What continual learning is and its challenges—continual learning is largely an infrastructural problem.
After you’ve set up your infrastructure to allow you to update your models as frequently as you want, how often should I retrain my models?
- Continual learning allows continuously updating models by training further on new data, rather than fully retraining from scratch each time. This enables faster model adaptation.
- Stateless retraining versus stateful training: Most companies do stateless retraining—the model is trained from scratch each time. Continual learning means also allowing stateful training—the model continues training on new data. (aka. fine-tuning)
- Two types of model updates: data iteration (updating model on new data) and model iteration (changing model architecture/features)
Benefits include combating data distribution shifts, handling rare events like holidays, and addressing the continuous cold start problem for new users/scenarios.
Three major challenges include accessing truly fresh data before it gets stale, labeling new data fast enough, adapting certain model types like matrix factorization, and properly evaluating model updates.
- Manual, stateless retraining
- Automated retraining from scratch
- Automated, stateful training
- Continual learning - fully automated triggered by monitoring
- How often to update depends on the value of data freshness for the specific model.
- Run experiments varying the training window to quantify performance gain from fresher data.
- Balance between model iteration (improving architecture) and data iteration (updating on new data).
- Static test sets are insufficient when data distributions shift. Backtests on recent data help but have limitations.
- Techniques for safely testing new models on live traffic include:
- Shadow deployment: Run candidate and current model in parallel, log candidate
- A/B testing: Randomized controlled experiments comparing models
- Canary releases: Slowly rolling out candidate while monitoring performance
- Interleaving experiments: Expose users to recommendations from multiple models
- Bandit algorithms: Dynamically prioritize better performing models. However, bandits are a lot more difficult to implement than A/B testing because it requires computing and keeping track of models' payoffs.

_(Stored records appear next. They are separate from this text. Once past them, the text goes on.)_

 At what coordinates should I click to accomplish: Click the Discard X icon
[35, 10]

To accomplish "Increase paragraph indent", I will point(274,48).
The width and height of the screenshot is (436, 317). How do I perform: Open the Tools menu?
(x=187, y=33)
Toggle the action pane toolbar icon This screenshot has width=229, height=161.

- Bandit algorithms can be more data-efficient than A/B tests by prioritizing exploration early on.
- Important to have systematic automated evaluation pipelines beyond ad-hoc tests.
- Evaluation ownership should move away from just model developers.

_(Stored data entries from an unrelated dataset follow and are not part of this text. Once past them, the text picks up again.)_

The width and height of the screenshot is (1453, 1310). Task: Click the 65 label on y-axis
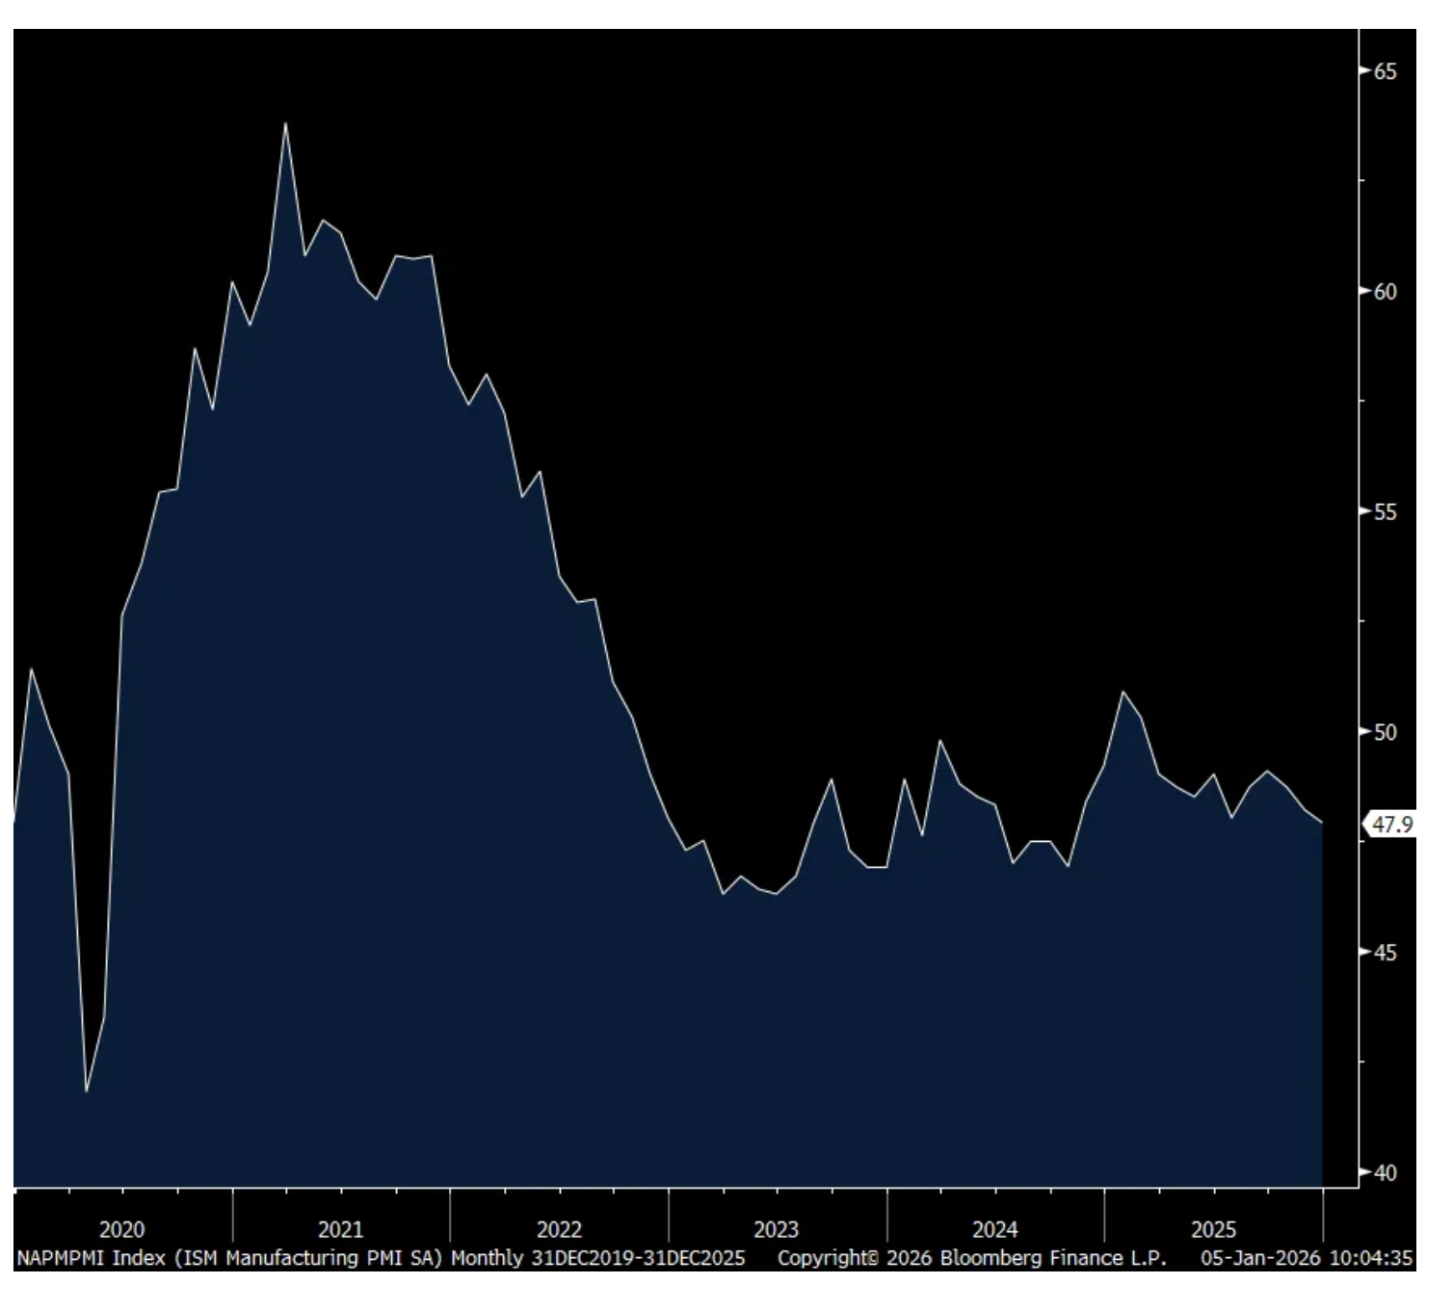pyautogui.click(x=1385, y=71)
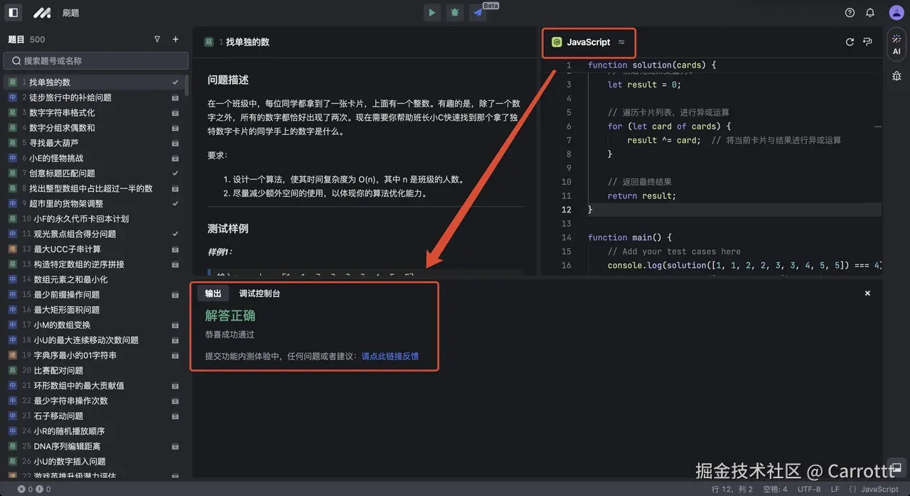This screenshot has height=496, width=910.
Task: Open settings via the gear icon on right sidebar
Action: pos(896,74)
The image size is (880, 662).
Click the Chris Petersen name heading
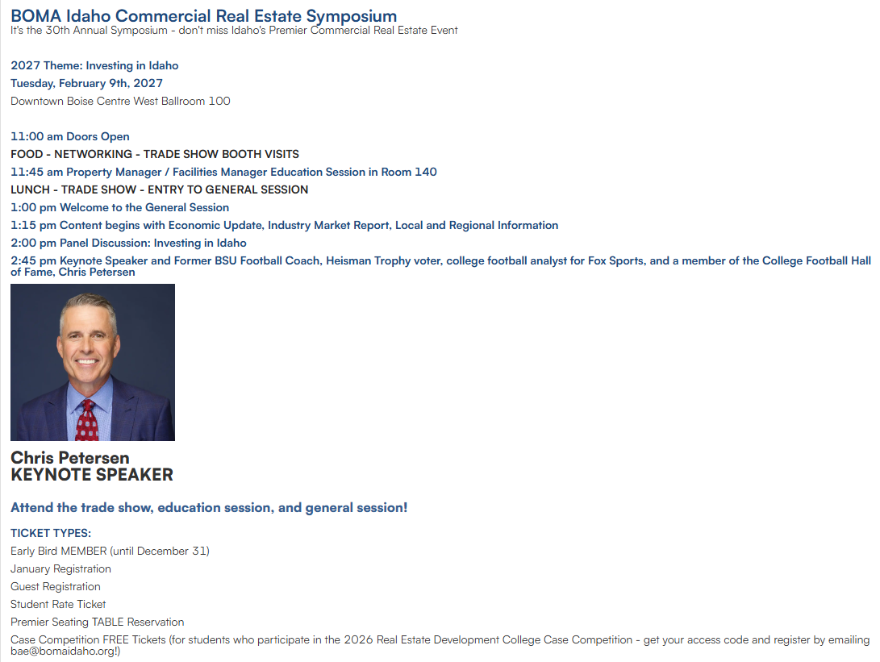point(70,458)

The chapter emphasizes that having the right infrastructure and tooling in place is crucial for successfully developing, deploying and maintaining machine learning systems at scale. It outlines four main layers of ML infrastructure.
- This foundational layer provides the data storage and computing resources required to run ML workloads.
- Most companies now leverage cloud computing services like AWS, GCP, Azure rather than private data centers for storage and compute due to the elasticity and ease of use.
- However, as companies grow, some are considering "cloud repatriation" to private data centers to reduce costs of public cloud.
- Covers key compute concepts like instances, memory, CPU/GPU cores, FLOPS.
- This is the integrated development environment (IDE) where data scientists write code, run experiments and interact with production.
- Standardizing the dev environment across a team using cloud IDEs/notebooks is recommended to improve productivity.
- Containers (Docker) are used to package code and move between dev and production environments.
- Tools in this layer like schedulers (Airflow, Prefect) and orchestrators (Kubernetes) help schedule, execute and allocate resources for ML workflow tasks.
- Unique aspects of ML workflows like repetitiveness and complex dependencies are discussed.
- Airflow is one of the earliest workflow orchestrators.
- The evolution from cron to modern workflow managers like Metaflow is covered.
- This relatively new layer provides shared tools/infrastructure across an organization's ML applications.
- Key components include model stores, feature stores, model deployment services.
- Challenges around artifact tracking, feature management, model deployment are discussed.
The chapter also dives into the considerations around the "build vs buy" decision for ML infrastructure components based on factors like company stage, focus areas (or competitive advantages), and tool maturity.
Overall, it provides a comprehensive overview to help structure an organization's ML infrastructure stack across these four layers using the latest tools and best practices.
The chapter discusses the important human aspects involved in designing machine learning systems beyond just the technical implementation details.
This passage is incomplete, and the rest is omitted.